===== Given information =====
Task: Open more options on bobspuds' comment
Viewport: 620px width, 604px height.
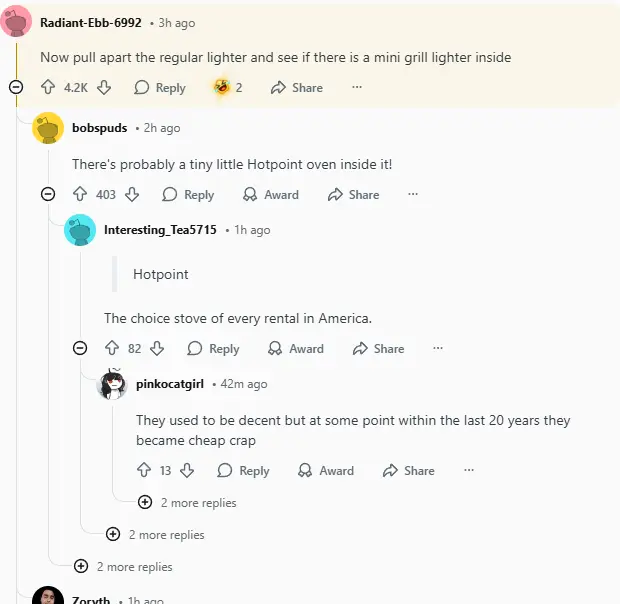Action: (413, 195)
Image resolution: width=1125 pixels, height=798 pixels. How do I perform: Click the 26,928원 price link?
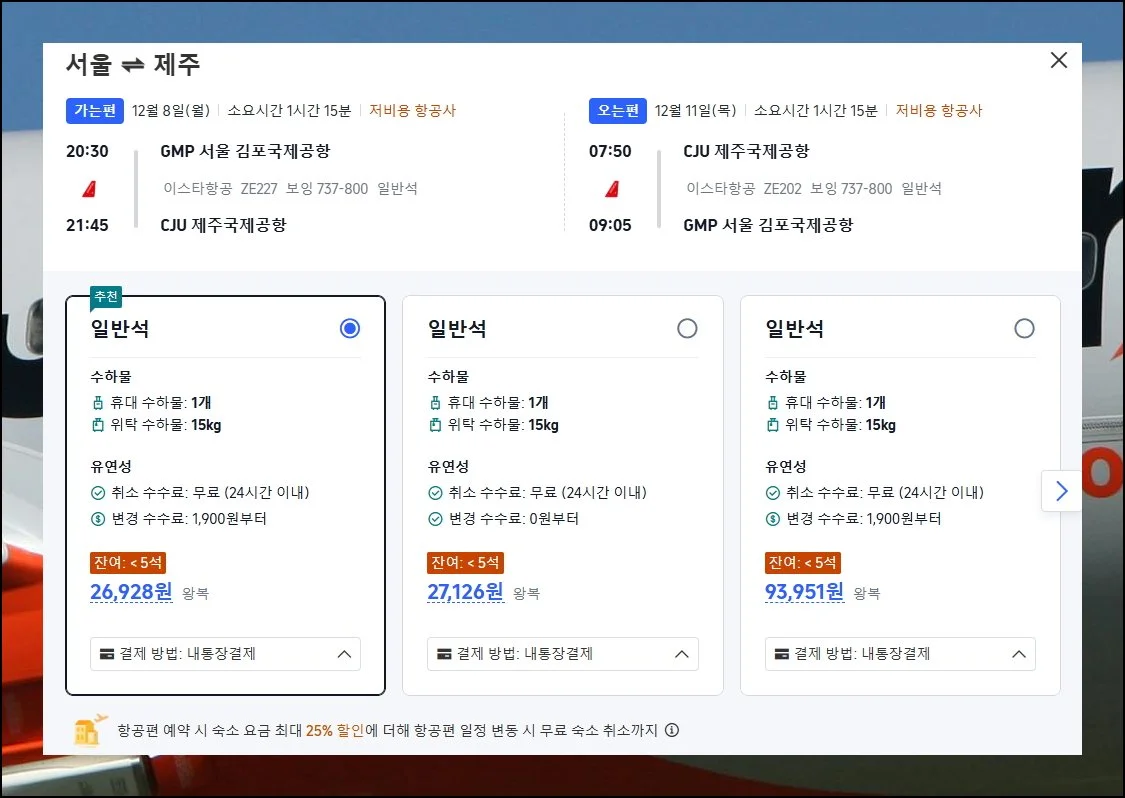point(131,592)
=====
> _Task goal_: No picture belongs in the answer, but every word of the records above does, exactly as given.

> _Expected answer_:
Task: Open more options on bobspuds' comment
Viewport: 620px width, 604px height.
Action: (413, 195)
Image resolution: width=1125 pixels, height=798 pixels. How do I perform: Click the 26,928원 price link?
point(131,592)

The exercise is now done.